Welcome to October! With the holidays coming up, I thought I’d share some Oreo Truffles with you because they make great treats for all the parties you’ll inevitably be invited to during the holiday season.

If you’ve never had Oreo Truffles before, you really need to try them. They are simple to make and only include three ingredients: Oreos (or similar cookies), cream cheese, and chocolate. I’m amazed I’ve never made a blog post about them before now, to tell you the truth.

There’s something about the mixture of the cookies and the cream cheese that really makes these special. They are decadent and rich. The added chocolate coating only makes them better.

Halloween Oreo Truffles | Shane's Killer Cupcakes

I saw these Halloween themed Joe Joe’s cookies at Trader Joe’s and thought the box was cool looking so I decided to try them. They were not very good. The chocolate cookies were fine but the filling was bland. It tasted like nothing, and definitely not vanilla. Should I just throw the box of cookies away? Continue eating the cookies and hating life? No! Just make them into Oreo Truffles! Even the blandness of the cookies could be fixed with a little cream cheese and chocolate. Once the cookies are combined with the other ingredients, they didn’t taste that much different than the truffles made with real Oreos. So if you ever end up with a crappy box of Oreo knock-offs, you know what to do!

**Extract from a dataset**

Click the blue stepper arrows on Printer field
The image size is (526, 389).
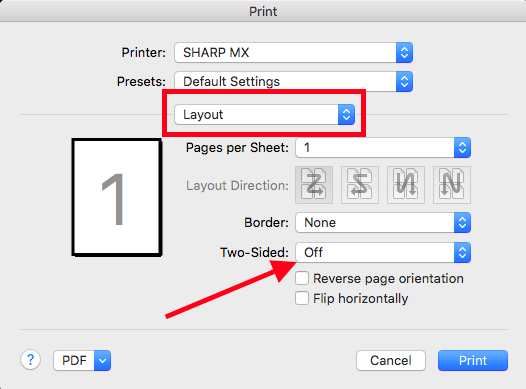(x=404, y=53)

Halloween Oreo Truffles | Shane's Killer Cupcakes

Halloween Oreo Truffles


  • Package of Oreos or other chocolate sandwich cookies
  • 8 oz. block of cream cheese (softened)
  • 8-14 oz. of semi-sweet baking chocolate or chocolate candy melts
  • Optional toppings:
  • Chopped nuts
  • Sprinkles
  • Sugar confetti
  • Crushed Oreos


  1. Put the cookies whole in a large food processor* and crush until the cookies are a fine crumb. If you want to use crushed cookies for topping set some aside at this point.
  2. Put the softened cream cheese into a large bowl and pour the cookie crumbs on top.
  3. With your hands, combine the cookies and cream cheese until completely incorporated. It's a messy job, but at least you get to lick your fingers clean when you're done!
  4. Chill the mixture for 15-20 mins. to thicken it up.
  5. Then roll it into 1 inch balls and place on a wax paper covered jelly roll pan. Chill again for 30 mins.
  6. Melt the semi-sweet baking chocolate in the microwave on 30 sec. intervals, decreasing the time to 15 sec. intervals when the chocolate gets close to melted. You don't want to over heat your chocolate or it'll be ruined.
  7. When the balls are chilled, place each ball, one at a time, in the melted chocolate making sure it's covered completely.
  8. With two forks, pick up the truffle out of the chocolate and place back on the wax paper. While the chocolate is still melted sprinkle the top with your toppings of choice.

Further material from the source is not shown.